*** SUPPLIED TEXT ***

The undersigned Registrant hereby undertakes
to provide to the underwriter at the closing specified in the underwriting agreement, certificates in such denominations and registered
in such names as required by the underwriter to permit prompt delivery to each purchaser.
Insofar as indemnification for liabilities
arising under the Securities Act may be permitted to directors, officers and controlling persons of the Registrant pursuant to
the foregoing provisions, or otherwise, the Registrant has been advised that in the opinion of the SEC such indemnification is
against public policy as expressed in the Securities Act and is, therefore, unenforceable. In the event that a claim for indemnification
against such liabilities (other than the payment by the Registrant of expenses incurred or paid by a director, officer or controlling
person of the Registrant in the successful defense of any action, suit or proceeding) is asserted by such director, officer or
controlling person in connection with the securities being registered, the Registrant will, unless in the opinion of its counsel
the matter has been settled by controlling precedent, submit to a court of appropriate jurisdiction the question whether such indemnification
by it is against public policy as expressed in the Securities Act and will be governed by the final adjudication of such issue.
The undersigned registrant hereby undertakes:
|
(1)
|
To file, during any period in which offers or sales are being made, a post-effective amendment to this registration statement:
|
|
(i)
|
To include any prospectus required by Section 10(a)(3) of the Securities Act of 1933;
|
|
(ii)
|
To reflect in the prospectus any facts or events arising after the effective date of the registration statement (or the most recent post-effective amendment thereof) which, individually or in the aggregate, represent a fundamental change in the information set forth in the registration statement. Notwithstanding the foregoing, any increase or decrease in volume of securities offered (if the total dollar value of securities offered would not exceed that which was registered) and any deviation from the low or high end of the estimated maximum offering range may be reflected in the form of prospectus filed with the Commission pursuant to Rule 424(b) if, in the aggregate, the changes in volume and price represent no more than a 20 percent change in the maximum aggregate offering price set forth in the “Calculation of Registration Fee” table in the effective registration statement;
|
|
(iii)

*** RAW DATA ***

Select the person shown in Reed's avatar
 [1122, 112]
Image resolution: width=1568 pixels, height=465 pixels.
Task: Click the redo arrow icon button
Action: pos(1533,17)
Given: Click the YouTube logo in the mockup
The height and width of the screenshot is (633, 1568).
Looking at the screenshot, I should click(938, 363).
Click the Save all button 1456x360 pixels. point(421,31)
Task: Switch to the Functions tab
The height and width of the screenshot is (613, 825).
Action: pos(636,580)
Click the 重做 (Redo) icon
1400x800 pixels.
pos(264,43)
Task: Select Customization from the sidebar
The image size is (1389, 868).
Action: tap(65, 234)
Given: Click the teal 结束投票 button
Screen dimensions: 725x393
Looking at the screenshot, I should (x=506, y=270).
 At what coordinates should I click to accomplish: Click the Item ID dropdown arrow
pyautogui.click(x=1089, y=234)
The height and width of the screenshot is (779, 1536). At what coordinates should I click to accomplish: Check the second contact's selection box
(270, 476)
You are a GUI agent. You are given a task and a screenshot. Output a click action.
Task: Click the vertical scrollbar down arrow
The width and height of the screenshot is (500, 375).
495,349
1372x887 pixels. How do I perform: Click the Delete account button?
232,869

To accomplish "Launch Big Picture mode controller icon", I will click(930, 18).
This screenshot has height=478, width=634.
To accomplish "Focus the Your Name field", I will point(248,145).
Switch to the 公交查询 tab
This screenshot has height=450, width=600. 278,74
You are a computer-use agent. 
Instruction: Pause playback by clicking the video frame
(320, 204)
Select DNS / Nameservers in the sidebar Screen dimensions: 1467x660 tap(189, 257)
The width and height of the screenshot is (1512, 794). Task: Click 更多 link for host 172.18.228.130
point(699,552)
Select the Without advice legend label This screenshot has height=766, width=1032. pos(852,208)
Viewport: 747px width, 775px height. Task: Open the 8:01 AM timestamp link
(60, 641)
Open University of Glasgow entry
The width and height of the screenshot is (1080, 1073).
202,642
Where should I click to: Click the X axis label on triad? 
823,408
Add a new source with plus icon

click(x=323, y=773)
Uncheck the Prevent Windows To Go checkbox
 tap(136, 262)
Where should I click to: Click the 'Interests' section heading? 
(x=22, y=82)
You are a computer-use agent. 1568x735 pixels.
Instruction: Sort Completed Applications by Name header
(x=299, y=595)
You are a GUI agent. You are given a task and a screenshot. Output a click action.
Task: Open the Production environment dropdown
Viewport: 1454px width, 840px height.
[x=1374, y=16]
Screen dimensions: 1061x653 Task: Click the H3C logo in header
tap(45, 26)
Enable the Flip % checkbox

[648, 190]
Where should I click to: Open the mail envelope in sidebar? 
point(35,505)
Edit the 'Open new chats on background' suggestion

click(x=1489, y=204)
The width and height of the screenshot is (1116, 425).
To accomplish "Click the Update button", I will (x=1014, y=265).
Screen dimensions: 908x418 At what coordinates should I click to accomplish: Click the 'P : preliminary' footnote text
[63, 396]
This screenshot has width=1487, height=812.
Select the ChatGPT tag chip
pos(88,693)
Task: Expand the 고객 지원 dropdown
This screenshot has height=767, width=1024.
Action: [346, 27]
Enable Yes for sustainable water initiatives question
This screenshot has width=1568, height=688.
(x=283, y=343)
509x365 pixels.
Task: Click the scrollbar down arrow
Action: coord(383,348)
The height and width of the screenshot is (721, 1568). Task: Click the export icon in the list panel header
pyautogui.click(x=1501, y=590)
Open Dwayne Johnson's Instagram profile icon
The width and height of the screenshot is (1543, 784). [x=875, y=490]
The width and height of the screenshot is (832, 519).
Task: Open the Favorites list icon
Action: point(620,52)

***

GIVEN TASK 1.
In the registration undertakings, what is the most that volume and price changes may add up to for them to be reflected in a prospectus filed under Rule 424(b)?
GIVEN TASK 2.
Please explain why, according to the registration undertakings, indemnification of directors, officers and controlling persons for Securities Act liabilities is unenforceable.

EXPECTED ANSWER 1.
No more than a 20 percent change in the maximum aggregate offering price set forth in the "Calculation of Registration Fee" table in the effective registration statement.

EXPECTED ANSWER 2.
The Registrant has been advised that, in the SEC's opinion, such indemnification is against public policy as expressed in the Securities Act. It is therefore unenforceable.